ASSIGNMENT
Only the lines below from the one containing "You are a GUI" to the one containing "1568x688 pixels." should be repeated, both included and unchanged.

STORED DATA
________________

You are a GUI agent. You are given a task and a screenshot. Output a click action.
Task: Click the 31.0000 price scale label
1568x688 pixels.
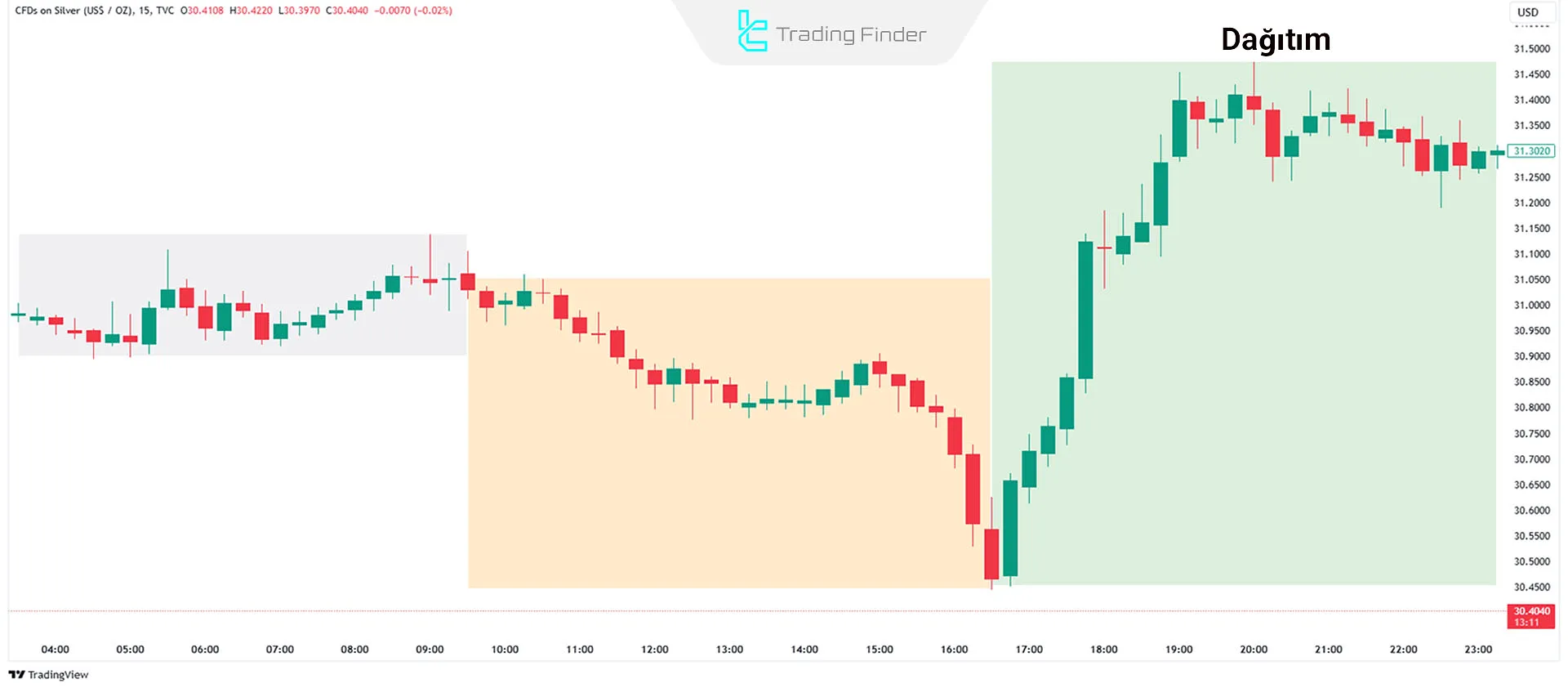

________________

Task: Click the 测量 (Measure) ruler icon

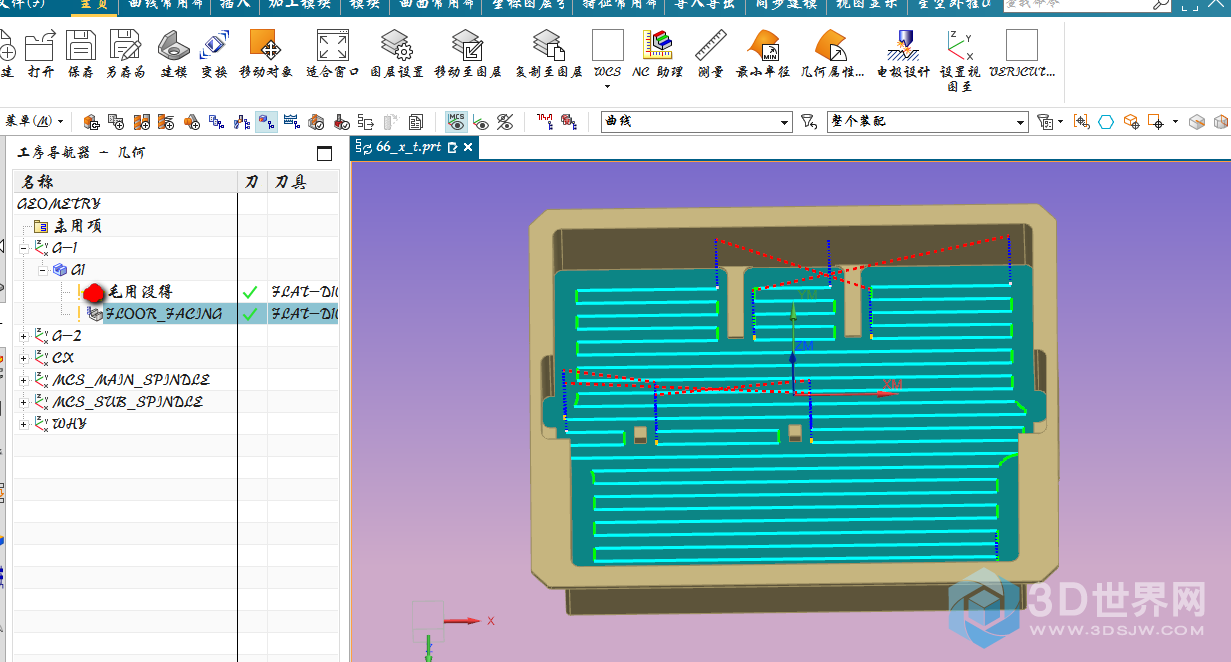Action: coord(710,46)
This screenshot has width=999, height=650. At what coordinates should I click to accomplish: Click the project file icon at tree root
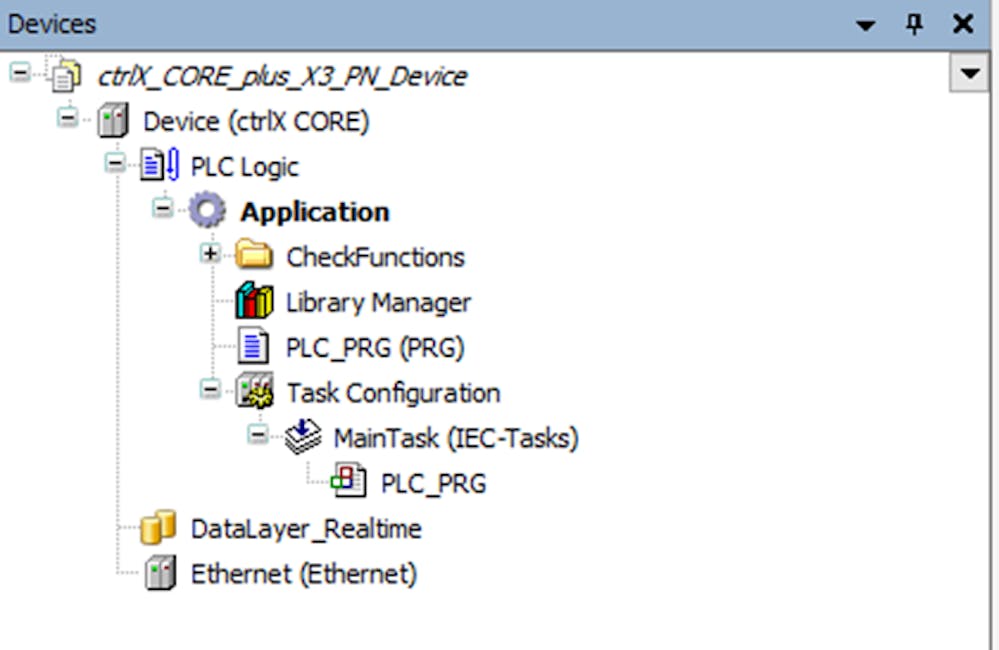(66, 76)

________________

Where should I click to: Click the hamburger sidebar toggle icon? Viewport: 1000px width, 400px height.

________________

OUTPUT OF THE TASK
You are a GUI agent. You are given a task and a screenshot. Output a click action.
Task: Click the 31.0000 price scale label
1568x688 pixels.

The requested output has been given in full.